-- Start of TEXT BLOCK --

My $0.02: correct chunking can improve accuracy, but it does not change the fact that it is still a single-shot operation. I have commented on this before, so I am repeating myself, but what RAGs are trying to do is the equivalent of looking up some information (let's say via a search engine), and you happen to have the correct answer in the first 5 results - not the links but the actual excerpt from the crawled pages. You don't need many evals to naturally figure out that this will only sometimes work. So, chunking improves the performance as long as the search phrase can discover the correct information, but it does not consider that the search itself could be wrong or require more evaluation. Add to the mix that vectorisation of the records does not work well for non-tokens, made-up words, foreign languages, etc, and you start getting the idea of the complexity involved. This is why more context is better but up to a limit.
IMHO, in most use cases, chunking optimisation strategies will not substantially improve performance. What I think might improve performance is running N search strategies with multiple variations of the search phrase and picking up the best answer. But this is currently expensive and slow.
Having developed a RAG platform over one and a half years ago, I find many of these challenges strikingly familiar.

-- End of TEXT BLOCK --
-- Start of DATA SECTION --

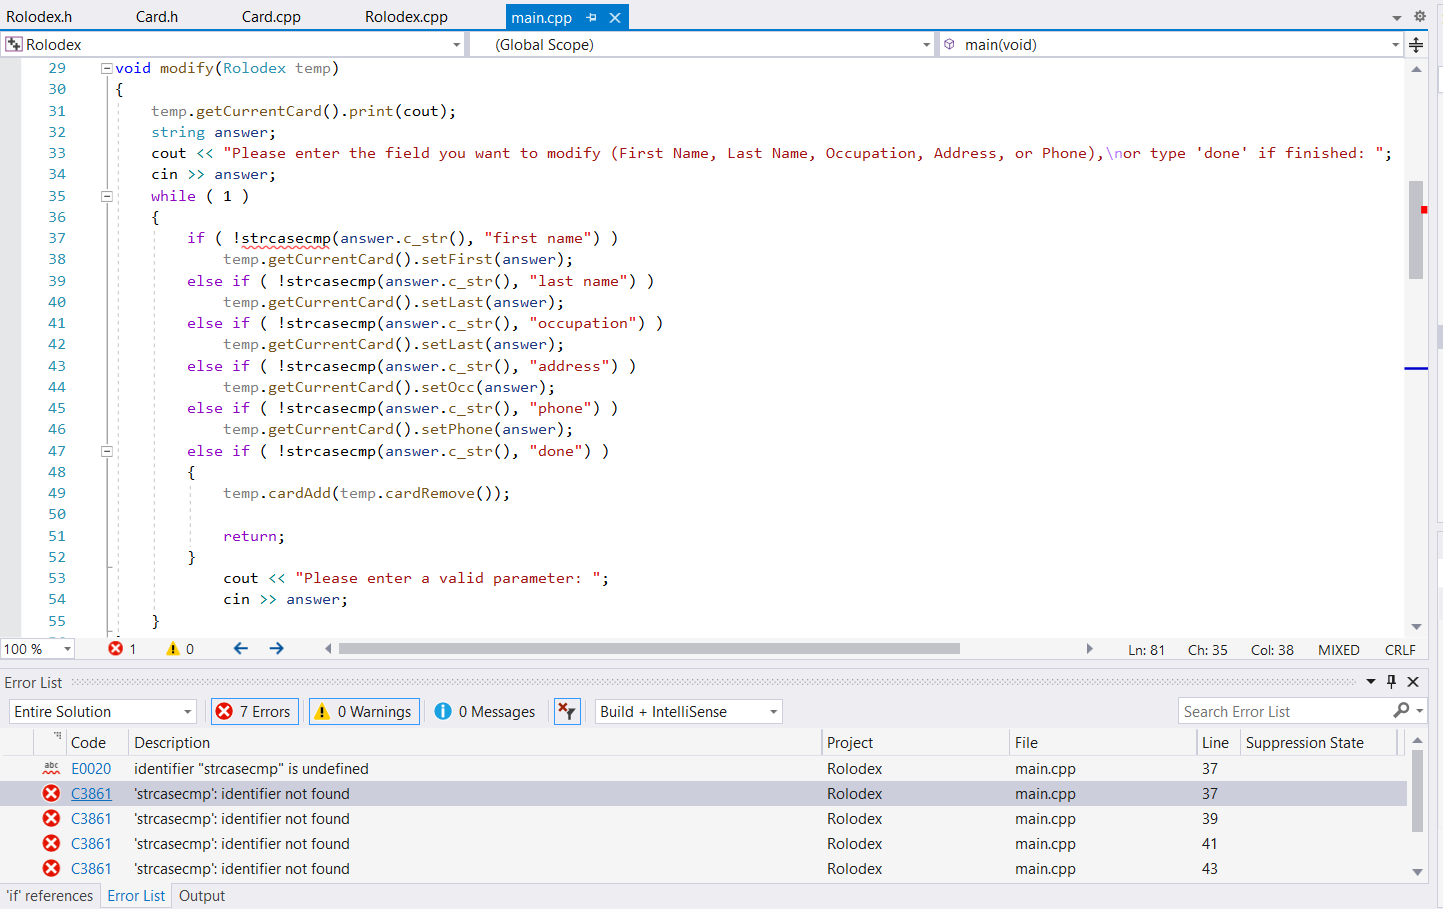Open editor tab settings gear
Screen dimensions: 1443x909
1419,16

-- End of DATA SECTION --

**WRITTEN REQUEST A**
Output the stretch of the comment on RAG chunking from "IMHO, in most" through "expensive and slow.", word for word.
**WRITTEN REQUEST B**
Go on with the comment on RAG chunking, starting right after its last sentence.

**EXERCISE RESPONSE A**
IMHO, in most use cases, chunking optimisation strategies will not substantially improve performance. What I think might improve performance is running N search strategies with multiple variations of the search phrase and picking up the best answer. But this is currently expensive and slow.

**EXERCISE RESPONSE B**
There's far more to a RAG pipeline than chunking documents, chunking is just one way to interface with a file. In our case we use query decomposition, document summaries and chunking to achieve strong results.
Your right that chunking is just one piece of this. But without quality chunks you're either going to miss context come query time (bad chunks) or use 100X the tokens (full file context).
> When a user asks a question there is no guarantee that the relevant results can be returned with a single query. Sometimes to answer a question we need to split it into distinct sub-questions, retrieve results for each sub-question, and then answer using the cumulative context.
> For example if a user asks: “How is Web Voyager different from reflection agents”, and we have one document that explains Web Voyager and one that explains reflection agents but no document that compares the two, then we’d likely get better results by retrieving for both “What is Web Voyager” and “What are reflection agents” and combining the retrieved documents than by retrieving based on the user question directly.
> This process of splitting an input into multiple distinct sub-queries is what we refer to as query decomposition. It is also sometimes referred to as sub-query generation.
> What I think might improve performance is running N search strategies with multiple variations of the search phrase and picking up the best answer. But this is currently expensive and slow.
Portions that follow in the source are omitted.